Did you find a solution?
Updated by Sigfried Arnold about 7 years ago
- TYPO3 Version changed from 7 to 8
- PHP Version changed from 5.6 to 7.0
- Is Regression set to No
We are running into the exact same Problem. Apache dies and does not handle requests anymore.
CentOS Linux release 7.3.1611 (Core) running with PHP 7
Only solution for the moment is to restart Apache.
Is there a solution yet?
Updated by Markus Klein about 7 years ago
@Sigfried: Please add more information.
mod_php or php-fpm?
what does the php log say? Does php process die for some reason?
Usually this problem only occurs with stale locks caused by dying php processes.
Updated by Sigfried Arnold about 7 years ago
we use mod_php7 and according to dmesg there are no php proccesses that died recently
as for the apache access and error logs: there are just gaps, but nothing useful so far
Updated by Markus Klein about 7 years ago
I suppose your are running on a normal file system and not anything shared via NFS or the like?
Updated by Sigfried Arnold about 7 years ago
out of the box CentOS running on ext4
Updated by Markus Klein about 7 years ago
Apache dies and does not handle requests anymore.
What does "dies" mean exactly? Is the process killed? By whom?
Before this happens, is the CPU load 100% by apache?
# # # # #
**Exercise requirements**
1. In the forum thread, what file system does Sigfried Arnold's CentOS setup run on?
2. Copy from the forum thread, word for word, the passage from "Did you find" up to and including "dying php processes.".
3. Write the next part of the forum thread, picking up after its last line.
The material after the forum thread is separate from it.

**Source data**
# # # # #
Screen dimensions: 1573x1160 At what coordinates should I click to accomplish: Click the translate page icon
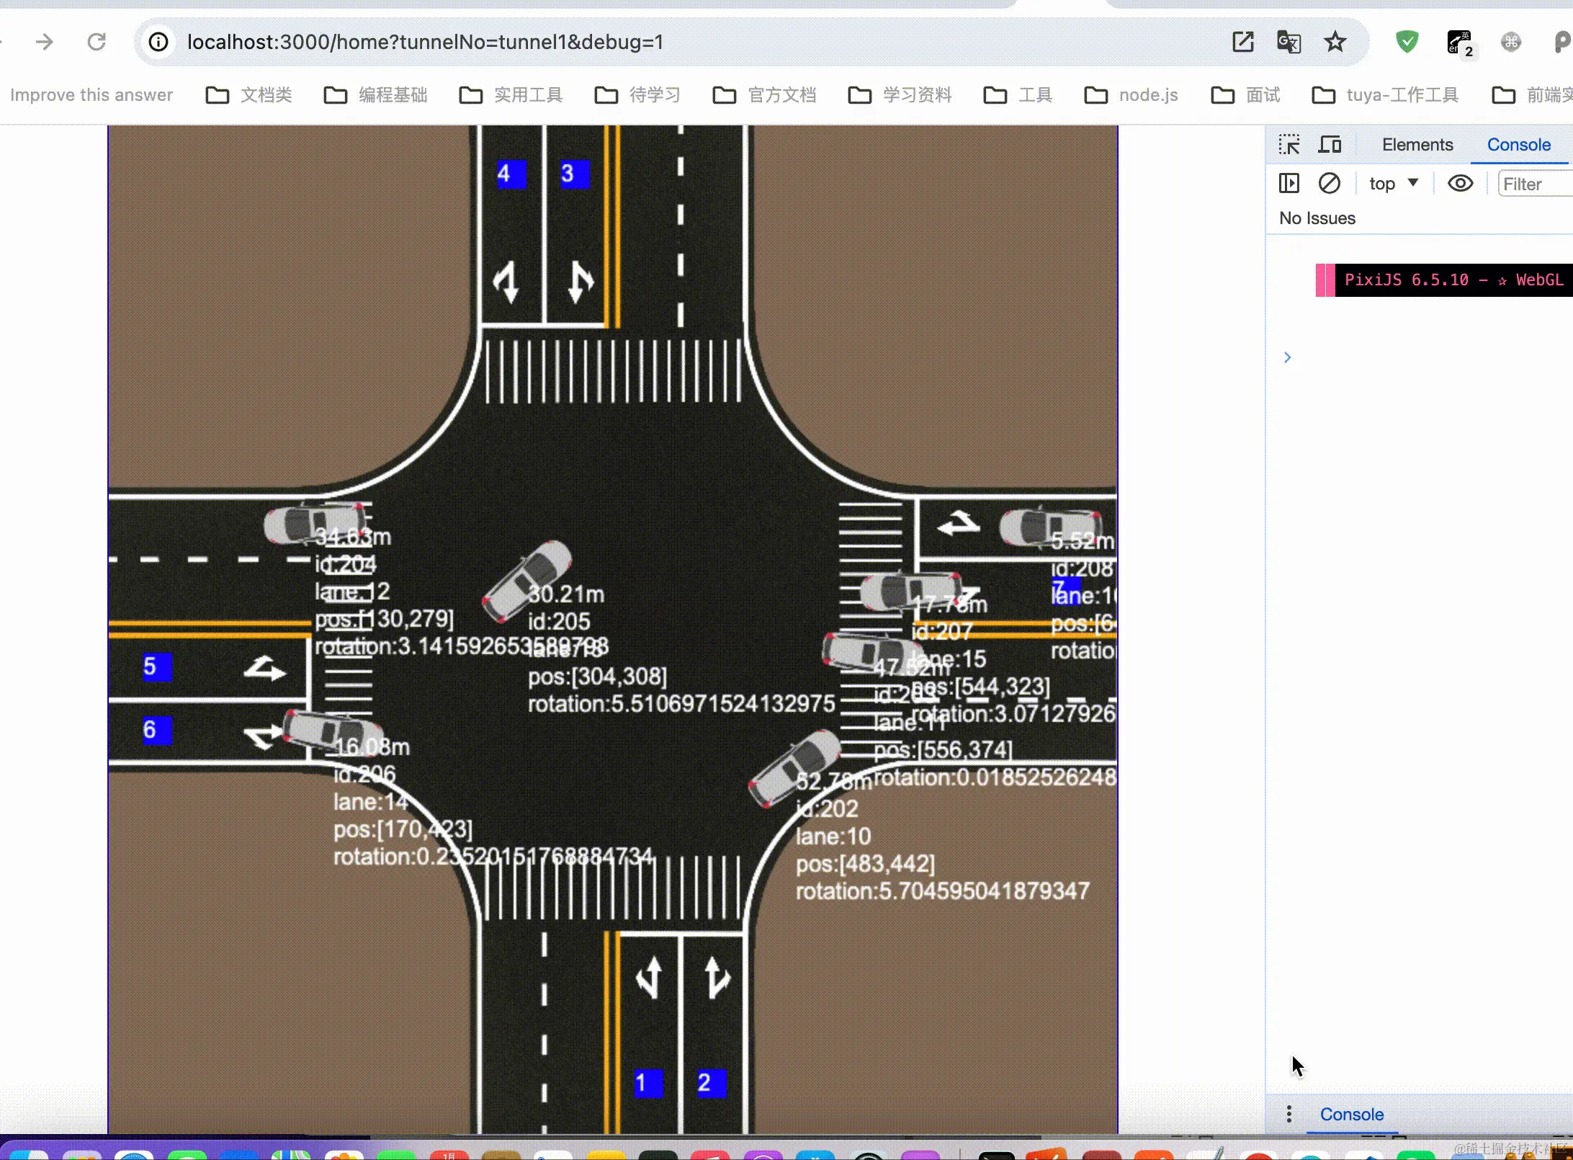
# # # # #
**Answers**
1. It runs on ext4.

2.
Did you find a solution?
Updated by Sigfried Arnold about 7 years ago
- TYPO3 Version changed from 7 to 8
- PHP Version changed from 5.6 to 7.0
- Is Regression set to No
We are running into the exact same Problem. Apache dies and does not handle requests anymore.
CentOS Linux release 7.3.1611 (Core) running with PHP 7
Only solution for the moment is to restart Apache.
Is there a solution yet?
Updated by Markus Klein about 7 years ago
@Sigfried: Please add more information.
mod_php or php-fpm?
what does the php log say? Does php process die for some reason?
Usually this problem only occurs with stale locks caused by dying php processes.

3.
Updated by Sigfried Arnold about 7 years ago
It looks like this:
top - 08:49:57 up 48 days, 18:00, 2 users, load average: 0,00, 0,01, 0,05 Tasks: 435 total, 1 running, 434 sleeping, 0 stopped, 0 zombie %Cpu(s): 0,0 us, 0,0 sy, 0,0 ni, 99,9 id, 0,0 wa, 0,0 hi, 0,0 si, 0,0 st KiB Mem : 13174940+total, 816496 free, 10368488 used, 12056442+buff/cache KiB Swap: 4194300 total, 3614520 free, 579780 used. 11938673+avail Mem PID USER PR NI VIRT RES SHR S %CPU %MEM TIME+ COMMAND 589 apache 20 0 586080 24392 11792 S 0,0 0,0 0:00.01 /usr/sbin/httpd 871 apache 20 0 817976 102568 61780 S 0,0 0,1 0:25.16 /usr/sbin/httpd 875 apache 20 0 793272 60592 43192 S 0,0 0,0 0:02.14 /usr/sbin/httpd 934 apache 20 0 796704 67000 44100 S 0,0 0,1 0:03.21 /usr/sbin/httpd 1423 apache 20 0 700300 30336 17388 S 0,0 0,0 0:00.27 /usr/sbin/httpd 1424 apache 20 0 797884 58056 34132 S 0,0 0,0 0:02.37 /usr/sbin/httpd 1562 apache 20 0 586276 29192 16464 S 0,0 0,0 0:00.05 /usr/sbin/httpd ...
Apache has lots of open processes (this list goes on) but non of them use any signficant cpu time or memory - also the system itself almost at zero CPU time
Updated by Markus Klein about 7 years ago
So this means all those processes are waiting on a lock.
Do you have a bit of knowledge on linux commandline?
If so you can try to follow https://unix.stackexchange.com/questions/90506/monitoring-file-locks-locked-using-flock and see if you can find out which apache process exactly has the lock. (typo3temp/var/locks/*)
You can try to kill that very process and see if the list of processes reduces vastly this way.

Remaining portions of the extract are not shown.